AARP Maryland lobbies regularly for consumers in the utility rate hike fight.
AARP MD's Advocacy Director, Tammy Bresnahan, representing AARP and Maryland residents at a Pepco rate case hearing earlier this year.



AARP Maryland spoke out against today’s decision by the Maryland Public Service Commission (PSC) to grant Pepco a ‘reasonable profit’ in its decision to partially approve Pepco’s rate hike request.

The decision will go into effect immediately and puts the costs for infrastructure charges – yet to be made – squarely on the backs on consumers, allowing the utility giant to continue spending its revenues and profits on corporate shareholders, instead of investing in its own company.

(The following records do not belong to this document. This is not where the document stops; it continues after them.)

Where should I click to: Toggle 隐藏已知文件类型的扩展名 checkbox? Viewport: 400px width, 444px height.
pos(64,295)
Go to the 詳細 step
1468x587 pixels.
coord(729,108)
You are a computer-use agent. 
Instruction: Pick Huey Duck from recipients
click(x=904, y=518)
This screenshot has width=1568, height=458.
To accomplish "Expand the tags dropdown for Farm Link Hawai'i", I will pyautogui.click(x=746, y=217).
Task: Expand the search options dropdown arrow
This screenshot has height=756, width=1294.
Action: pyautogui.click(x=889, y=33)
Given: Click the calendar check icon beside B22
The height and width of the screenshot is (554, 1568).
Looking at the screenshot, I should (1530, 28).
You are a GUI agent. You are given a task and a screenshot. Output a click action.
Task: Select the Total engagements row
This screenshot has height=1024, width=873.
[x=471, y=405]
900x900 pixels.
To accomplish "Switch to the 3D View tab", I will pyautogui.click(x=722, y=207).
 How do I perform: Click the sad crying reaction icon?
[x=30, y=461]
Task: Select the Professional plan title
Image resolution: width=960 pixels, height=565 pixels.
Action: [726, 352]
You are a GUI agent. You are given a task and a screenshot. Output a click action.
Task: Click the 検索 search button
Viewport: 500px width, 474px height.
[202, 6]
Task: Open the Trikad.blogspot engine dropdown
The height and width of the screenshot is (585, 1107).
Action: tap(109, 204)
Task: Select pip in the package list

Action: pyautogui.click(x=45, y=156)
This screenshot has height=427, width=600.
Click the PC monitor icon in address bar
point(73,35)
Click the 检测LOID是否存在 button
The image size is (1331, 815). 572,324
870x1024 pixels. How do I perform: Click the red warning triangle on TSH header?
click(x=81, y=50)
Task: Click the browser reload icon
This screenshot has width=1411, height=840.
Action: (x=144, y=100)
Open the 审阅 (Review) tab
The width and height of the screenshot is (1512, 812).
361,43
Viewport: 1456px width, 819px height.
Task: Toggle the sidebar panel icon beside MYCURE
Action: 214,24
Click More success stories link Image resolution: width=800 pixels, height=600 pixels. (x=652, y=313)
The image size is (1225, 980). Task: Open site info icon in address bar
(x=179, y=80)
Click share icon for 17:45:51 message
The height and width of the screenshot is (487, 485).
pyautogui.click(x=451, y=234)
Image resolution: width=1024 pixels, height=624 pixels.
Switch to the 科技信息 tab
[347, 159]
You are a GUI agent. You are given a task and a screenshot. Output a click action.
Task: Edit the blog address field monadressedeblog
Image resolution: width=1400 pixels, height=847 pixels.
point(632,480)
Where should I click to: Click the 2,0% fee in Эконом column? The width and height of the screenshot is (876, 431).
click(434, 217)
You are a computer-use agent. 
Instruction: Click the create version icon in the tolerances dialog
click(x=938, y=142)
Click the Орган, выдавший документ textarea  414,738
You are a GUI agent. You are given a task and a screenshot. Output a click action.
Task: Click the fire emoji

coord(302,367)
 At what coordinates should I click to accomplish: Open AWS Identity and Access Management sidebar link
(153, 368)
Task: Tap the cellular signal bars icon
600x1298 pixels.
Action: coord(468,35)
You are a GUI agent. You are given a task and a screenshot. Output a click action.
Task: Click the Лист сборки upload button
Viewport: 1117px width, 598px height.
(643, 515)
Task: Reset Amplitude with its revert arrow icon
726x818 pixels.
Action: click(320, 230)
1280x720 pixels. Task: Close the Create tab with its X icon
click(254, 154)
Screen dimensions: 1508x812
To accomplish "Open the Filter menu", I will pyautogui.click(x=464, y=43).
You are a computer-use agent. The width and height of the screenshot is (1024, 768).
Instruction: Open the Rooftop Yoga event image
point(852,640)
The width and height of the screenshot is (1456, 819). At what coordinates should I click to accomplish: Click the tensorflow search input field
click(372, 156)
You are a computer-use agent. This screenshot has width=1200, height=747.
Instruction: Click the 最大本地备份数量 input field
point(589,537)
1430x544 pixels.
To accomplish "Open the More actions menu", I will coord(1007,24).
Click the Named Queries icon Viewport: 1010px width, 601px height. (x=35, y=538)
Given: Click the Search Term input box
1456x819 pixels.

“We are disappointed that the PSC has authorized the monthly surcharge on everyone’s bill for a promise to do work, paid for in advance," says AARP MD Advocacy Director, Tammy Bresnahan.  "We will see whether these additional funds actually result in improved reliability.  What we DO know is that we will be paying up front."

Bresnahan added, "The company track record does not bolster confidence.”

AARP MD State Director, Hank Greenberg, added that while Pepco was looking for higher rates, its customers were still looking for better service. "Our goal remains to seek, on behalf of consumers, reliable electric service and customer service, clear communications during storm events, and affordable electric rates."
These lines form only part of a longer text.